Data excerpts
++++

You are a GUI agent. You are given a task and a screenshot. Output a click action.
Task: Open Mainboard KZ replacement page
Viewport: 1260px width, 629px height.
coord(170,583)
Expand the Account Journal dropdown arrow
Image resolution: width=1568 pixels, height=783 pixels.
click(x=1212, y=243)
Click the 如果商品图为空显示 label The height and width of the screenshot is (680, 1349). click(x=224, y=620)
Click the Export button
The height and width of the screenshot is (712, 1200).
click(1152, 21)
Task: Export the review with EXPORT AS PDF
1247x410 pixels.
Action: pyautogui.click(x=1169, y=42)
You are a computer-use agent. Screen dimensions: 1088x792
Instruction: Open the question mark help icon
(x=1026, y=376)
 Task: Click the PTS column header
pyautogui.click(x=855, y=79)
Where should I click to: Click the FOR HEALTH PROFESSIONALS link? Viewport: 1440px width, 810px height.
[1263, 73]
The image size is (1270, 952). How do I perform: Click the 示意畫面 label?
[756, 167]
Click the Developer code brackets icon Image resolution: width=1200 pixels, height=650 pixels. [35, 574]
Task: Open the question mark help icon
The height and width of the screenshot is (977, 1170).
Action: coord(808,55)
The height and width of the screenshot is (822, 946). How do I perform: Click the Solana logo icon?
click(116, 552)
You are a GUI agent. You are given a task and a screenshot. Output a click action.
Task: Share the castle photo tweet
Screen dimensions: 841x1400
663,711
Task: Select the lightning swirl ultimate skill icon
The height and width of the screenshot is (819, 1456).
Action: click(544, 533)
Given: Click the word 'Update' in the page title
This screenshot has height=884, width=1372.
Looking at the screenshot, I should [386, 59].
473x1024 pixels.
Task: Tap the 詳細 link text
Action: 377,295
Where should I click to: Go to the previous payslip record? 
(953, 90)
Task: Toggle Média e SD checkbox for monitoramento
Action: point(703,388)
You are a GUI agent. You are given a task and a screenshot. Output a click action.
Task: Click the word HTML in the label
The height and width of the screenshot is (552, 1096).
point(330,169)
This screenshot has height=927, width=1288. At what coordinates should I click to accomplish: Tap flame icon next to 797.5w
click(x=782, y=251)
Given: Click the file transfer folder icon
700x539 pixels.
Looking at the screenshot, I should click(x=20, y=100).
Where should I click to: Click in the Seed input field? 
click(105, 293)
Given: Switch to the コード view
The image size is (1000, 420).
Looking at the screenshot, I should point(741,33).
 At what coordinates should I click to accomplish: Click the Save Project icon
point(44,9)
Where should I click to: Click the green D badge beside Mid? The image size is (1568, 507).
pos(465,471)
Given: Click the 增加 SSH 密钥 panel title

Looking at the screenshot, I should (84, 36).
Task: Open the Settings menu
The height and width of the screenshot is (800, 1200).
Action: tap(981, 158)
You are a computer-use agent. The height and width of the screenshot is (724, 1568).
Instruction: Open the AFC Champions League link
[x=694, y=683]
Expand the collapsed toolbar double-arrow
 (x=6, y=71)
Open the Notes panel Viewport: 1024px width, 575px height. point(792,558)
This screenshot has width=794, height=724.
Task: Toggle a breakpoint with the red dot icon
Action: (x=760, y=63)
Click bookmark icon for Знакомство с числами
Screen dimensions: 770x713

++++

AIM OF THE TASK
The expected response is every record, reproduced word for word.

ANSWER TO THE EXERCISE
You are a GUI agent. You are given a task and a screenshot. Output a click action.
Task: Open Mainboard KZ replacement page
Viewport: 1260px width, 629px height.
coord(170,583)
Expand the Account Journal dropdown arrow
Image resolution: width=1568 pixels, height=783 pixels.
click(x=1212, y=243)
Click the 如果商品图为空显示 label The height and width of the screenshot is (680, 1349). click(x=224, y=620)
Click the Export button
The height and width of the screenshot is (712, 1200).
click(1152, 21)
Task: Export the review with EXPORT AS PDF
1247x410 pixels.
Action: pyautogui.click(x=1169, y=42)
You are a computer-use agent. Screen dimensions: 1088x792
Instruction: Open the question mark help icon
(x=1026, y=376)
 Task: Click the PTS column header
pyautogui.click(x=855, y=79)
Where should I click to: Click the FOR HEALTH PROFESSIONALS link? Viewport: 1440px width, 810px height.
[1263, 73]
The image size is (1270, 952). How do I perform: Click the 示意畫面 label?
[756, 167]
Click the Developer code brackets icon Image resolution: width=1200 pixels, height=650 pixels. [35, 574]
Task: Open the question mark help icon
The height and width of the screenshot is (977, 1170).
Action: coord(808,55)
The height and width of the screenshot is (822, 946). How do I perform: Click the Solana logo icon?
click(116, 552)
You are a GUI agent. You are given a task and a screenshot. Output a click action.
Task: Share the castle photo tweet
Screen dimensions: 841x1400
663,711
Task: Select the lightning swirl ultimate skill icon
The height and width of the screenshot is (819, 1456).
Action: click(544, 533)
Given: Click the word 'Update' in the page title
This screenshot has height=884, width=1372.
Looking at the screenshot, I should [386, 59].
473x1024 pixels.
Task: Tap the 詳細 link text
Action: 377,295
Where should I click to: Go to the previous payslip record? 
(953, 90)
Task: Toggle Média e SD checkbox for monitoramento
Action: point(703,388)
You are a GUI agent. You are given a task and a screenshot. Output a click action.
Task: Click the word HTML in the label
The height and width of the screenshot is (552, 1096).
point(330,169)
This screenshot has height=927, width=1288. At what coordinates should I click to accomplish: Tap flame icon next to 797.5w
click(x=782, y=251)
Given: Click the file transfer folder icon
700x539 pixels.
Looking at the screenshot, I should click(x=20, y=100).
Where should I click to: Click in the Seed input field? 
click(105, 293)
Given: Switch to the コード view
The image size is (1000, 420).
Looking at the screenshot, I should point(741,33).
 At what coordinates should I click to accomplish: Click the Save Project icon
point(44,9)
Where should I click to: Click the green D badge beside Mid? The image size is (1568, 507).
pos(465,471)
Given: Click the 增加 SSH 密钥 panel title

Looking at the screenshot, I should (84, 36).
Task: Open the Settings menu
The height and width of the screenshot is (800, 1200).
Action: tap(981, 158)
You are a computer-use agent. The height and width of the screenshot is (724, 1568).
Instruction: Open the AFC Champions League link
[x=694, y=683]
Expand the collapsed toolbar double-arrow
 (x=6, y=71)
Open the Notes panel Viewport: 1024px width, 575px height. point(792,558)
This screenshot has width=794, height=724.
Task: Toggle a breakpoint with the red dot icon
Action: (x=760, y=63)
Click bookmark icon for Знакомство с числами
Screen dimensions: 770x713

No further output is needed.